**Entries supplied**.
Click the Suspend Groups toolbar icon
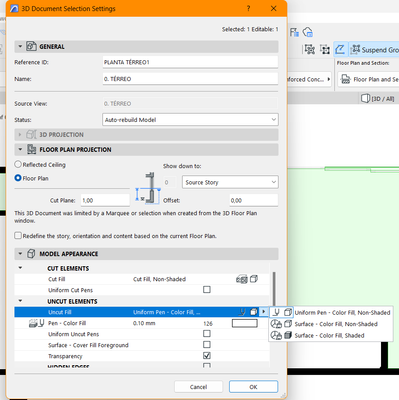 [x=356, y=50]
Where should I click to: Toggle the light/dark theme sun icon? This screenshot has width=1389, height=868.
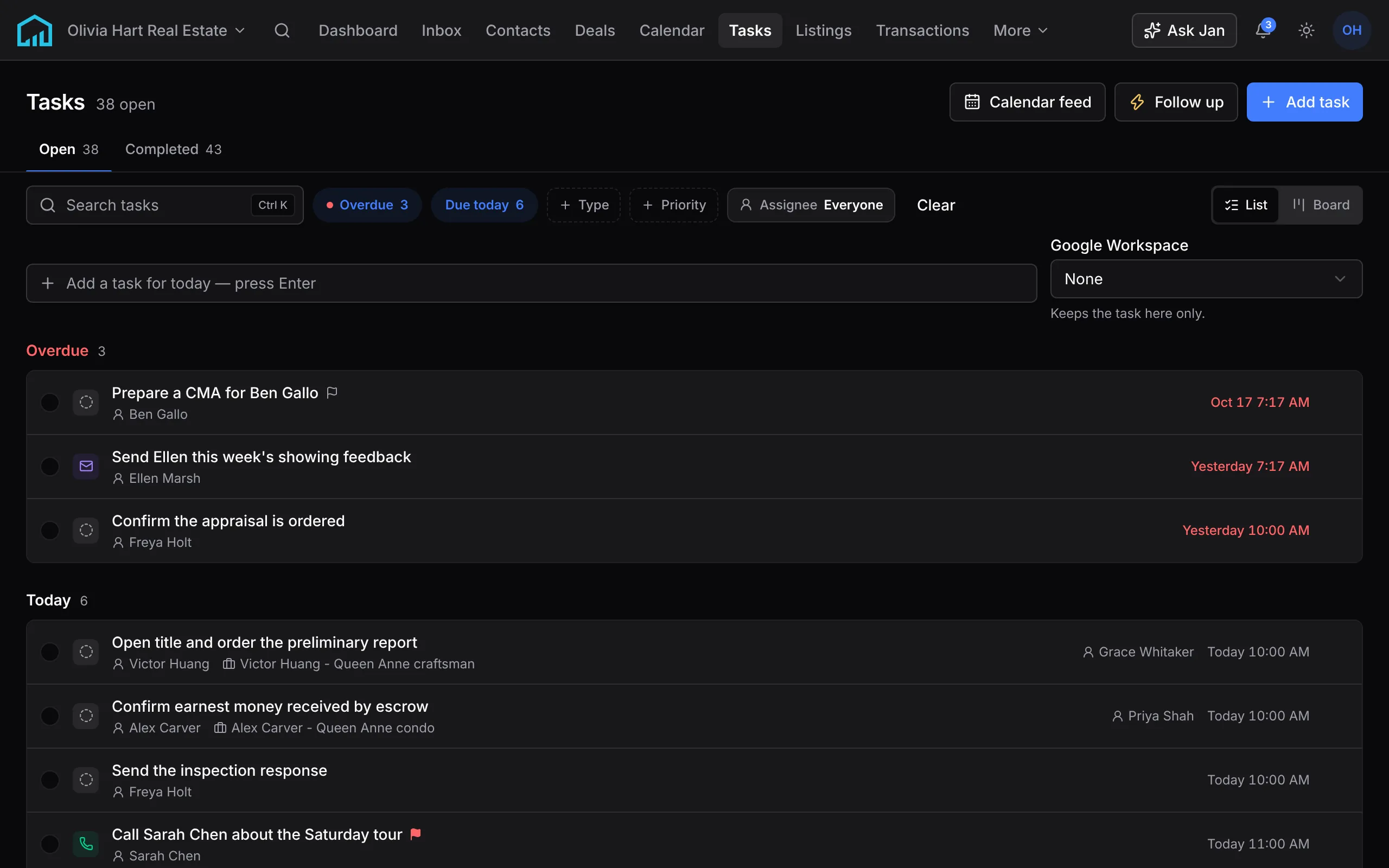[1307, 30]
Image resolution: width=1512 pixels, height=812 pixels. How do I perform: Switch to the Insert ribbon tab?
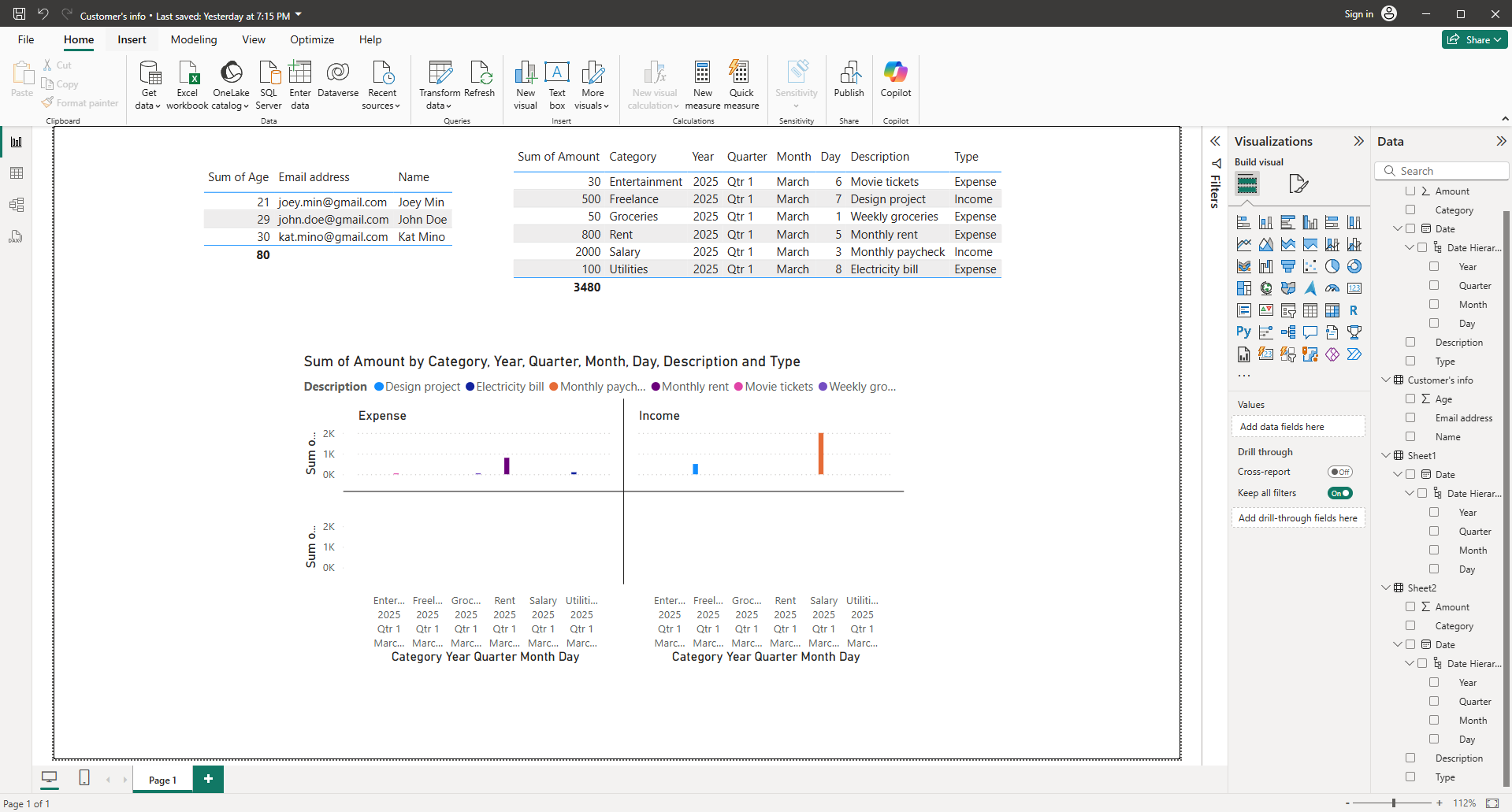(x=132, y=39)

**What this task involves**.
Gather every row above that contains the string "height", and copy each of those rows in full.

**Task output**.
Where should I click to: Toggle the light/dark theme sun icon? This screenshot has width=1389, height=868.
Image resolution: width=1512 pixels, height=812 pixels. How do I perform: Switch to the Insert ribbon tab?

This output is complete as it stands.